PROBLEM DESCRIPTION: The answer is the set of lines that include "agent", copied from the data below.

(Items from a dataset)
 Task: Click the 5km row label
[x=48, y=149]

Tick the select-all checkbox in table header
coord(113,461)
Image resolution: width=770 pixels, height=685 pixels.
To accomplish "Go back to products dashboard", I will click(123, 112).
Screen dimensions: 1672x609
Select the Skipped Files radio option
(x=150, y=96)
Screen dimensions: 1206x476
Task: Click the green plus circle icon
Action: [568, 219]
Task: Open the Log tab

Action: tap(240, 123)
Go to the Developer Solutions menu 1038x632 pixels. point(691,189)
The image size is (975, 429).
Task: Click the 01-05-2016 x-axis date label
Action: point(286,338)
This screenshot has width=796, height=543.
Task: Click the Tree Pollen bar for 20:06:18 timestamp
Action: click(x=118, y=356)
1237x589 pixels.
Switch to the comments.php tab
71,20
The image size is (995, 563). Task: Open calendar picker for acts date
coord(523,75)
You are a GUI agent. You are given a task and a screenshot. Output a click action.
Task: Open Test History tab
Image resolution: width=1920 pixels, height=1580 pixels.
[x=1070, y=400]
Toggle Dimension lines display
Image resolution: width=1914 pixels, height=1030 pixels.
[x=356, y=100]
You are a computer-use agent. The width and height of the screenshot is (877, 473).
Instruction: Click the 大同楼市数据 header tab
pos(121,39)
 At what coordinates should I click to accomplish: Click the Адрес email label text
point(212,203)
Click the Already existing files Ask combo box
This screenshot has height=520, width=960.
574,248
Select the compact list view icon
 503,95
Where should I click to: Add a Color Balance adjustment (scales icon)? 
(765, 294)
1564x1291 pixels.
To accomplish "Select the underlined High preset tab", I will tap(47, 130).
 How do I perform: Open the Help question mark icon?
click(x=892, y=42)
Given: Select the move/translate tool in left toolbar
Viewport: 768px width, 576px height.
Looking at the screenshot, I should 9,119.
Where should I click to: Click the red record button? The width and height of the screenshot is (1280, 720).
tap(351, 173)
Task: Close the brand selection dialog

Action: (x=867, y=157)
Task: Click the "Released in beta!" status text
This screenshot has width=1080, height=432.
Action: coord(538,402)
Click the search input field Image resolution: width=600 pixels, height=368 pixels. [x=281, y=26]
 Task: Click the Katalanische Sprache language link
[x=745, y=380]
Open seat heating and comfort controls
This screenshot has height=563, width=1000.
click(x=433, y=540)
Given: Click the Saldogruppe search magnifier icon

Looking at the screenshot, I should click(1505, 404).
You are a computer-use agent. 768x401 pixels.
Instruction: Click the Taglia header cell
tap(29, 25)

TASK ANSWER:
You are a GUI agent. You are given a task and a screenshot. Output a click action.
You are a computer-use agent. The width and height of the screenshot is (877, 473).
You are a computer-use agent. 768x401 pixels.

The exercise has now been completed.